Behavior of stack addressing and esp usage

3
votes

I have this C code portion:

#include <stdio.h>
void main()
{
int n, array[1000], c, d, t, e;
char step;

puts("Enter a number\n");
scanf("%d", &n);

puts("any help? [y/n]");
scanf(" %c",&step);

puts("Enter integers\n");
}

the corresponding assembly code of mine:

push prompt1
call _printf
add esp, 4        ;print and add 4 bytes to esp
push num
push sc1    
call _scanf
add esp, 8       ;scan and add 8 bytes to esp

section .data
prompt1 db "Enter a number",13,10,0
sc2     db " %c",0 ;other constants

And the resulting assembly code after converting the C file to NASM format in command prompt.

mov dword [esp], ?_001       ;?_001 is prompt1                    
call    _puts                                   
lea     eax, [esp+0FBCH]                        
mov     dword [esp+4H], eax                     
mov     dword [esp], ?_002   ;?_002 is sc1                 
call    _scanf                                  
mov     dword [esp], ?_003                  
call    _puts

full assembly code: http://pastebin.com/R6UHRw8x However,I did not understand the converted assembly code because mov dword [esp+4H], eax uses [esp + 4] and the next line uses only [esp]. Shouldn't it be [esp] first then [esp + 4]? I don't understand and I saw many occurrences of it in the file.

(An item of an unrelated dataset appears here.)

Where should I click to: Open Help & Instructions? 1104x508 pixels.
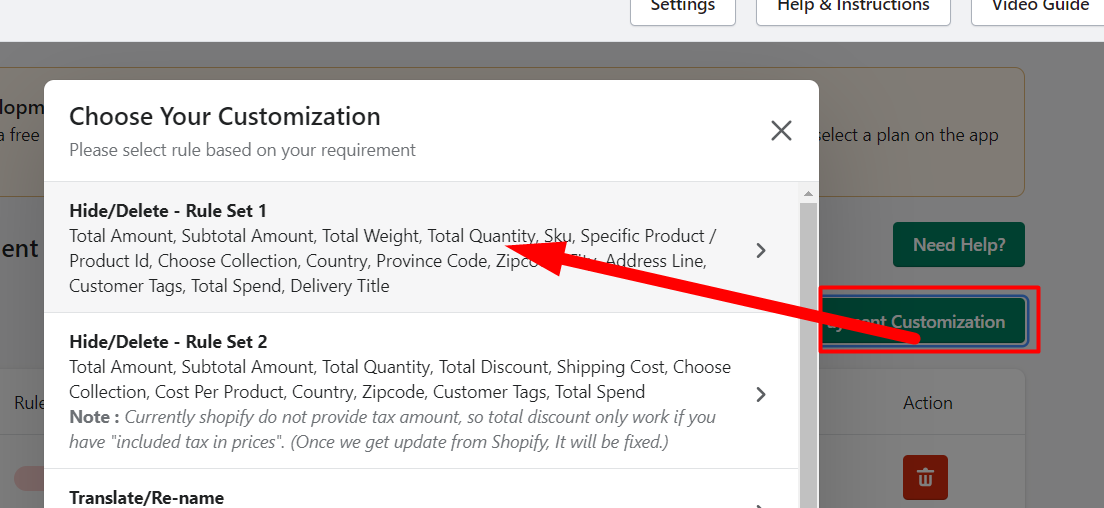(853, 8)
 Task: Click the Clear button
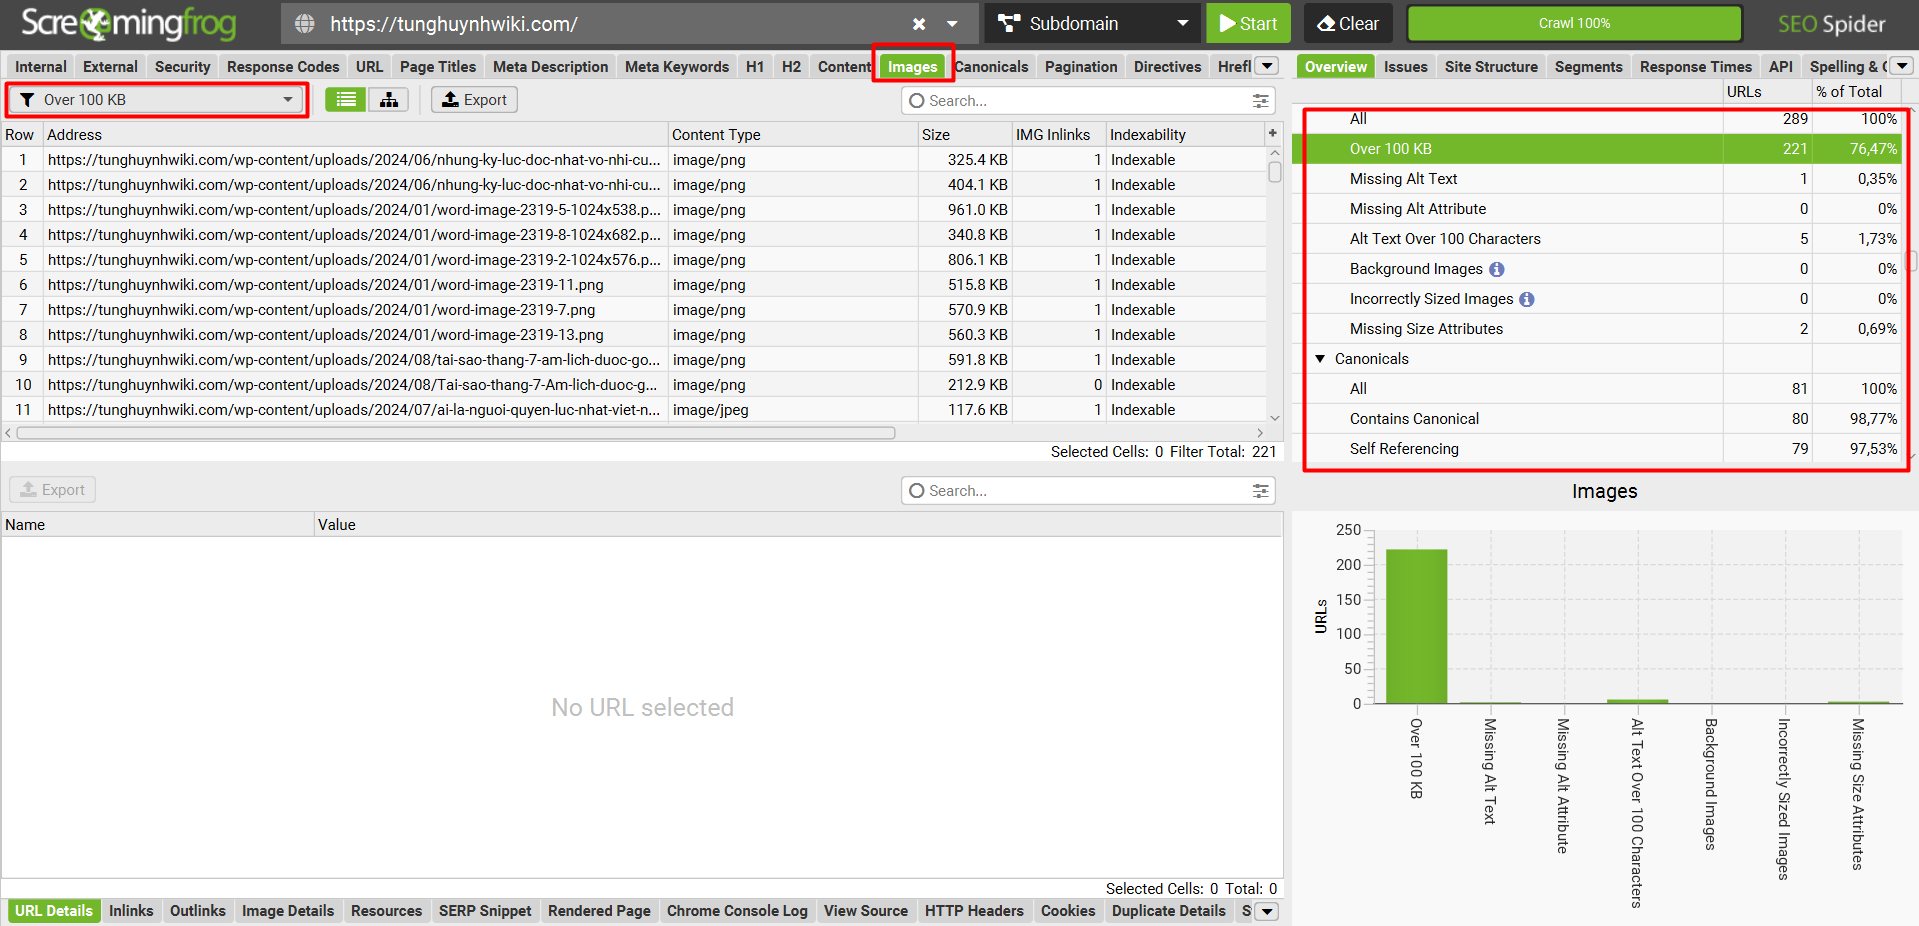(x=1347, y=24)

Besides push and mov, how is the generated code different from mine regarding esp?

1
cassemblyx86
Unrelated to your question and just for your information: When using scanf (and family) then any white-space in the format matches any and any number of white-space in the input. So you don't need to use "\n" to match an enter, a normal space " " works just as well. And that single space matched all consecutive white-space. - Some programmer dude
printf has been optimized to puts by the compiler. Replace all your printfs by puts and try again. - Jabberwocky
Please show the whole assembly code of the main function generated by the compiler. - Jabberwocky
I gather your target is Windows. The stack needs to be 16-bytes aligned when making any function call. The compiler has chosen to maintain proper alignment by determining the maximum number of parameters to any function call in your main is 2 DWORDS. It reserves bytes needed for all your local variables plus 2 DWORDS rounded to a 16-bye boundary. The total space allocated is 4032 which is divisible by 16. The stack is manually aligned to 16 bytes upon entry to main. The bottom 2 DWORDS of the currently allocated stack area get used as place for function call arguments. - Michael Petch
pushes are avoided to maintain proper stack alignment. mov's are used to put the values on the stack instead. Because push isn't used to place arguments on the stack (because the space is pre-allocated) it also doesn't need to add to esp after each call. - Michael Petch

1 Answers

3
votes

The compiler output passes scanf pointers to stack space, instead of to static storage.

It lets args build up on the stack instead of popping after every call (so it can use mov). Neither way avoids inserting stack-engine synchronization uops, unfortunately.

According to the ABI/calling convention, the first arg (in C order) is at the lowest address, just above the return address. So it's correct to put esp+0FBCH into [esp+0x4], and the format-string pointer into [esp]. See the tag wiki for links.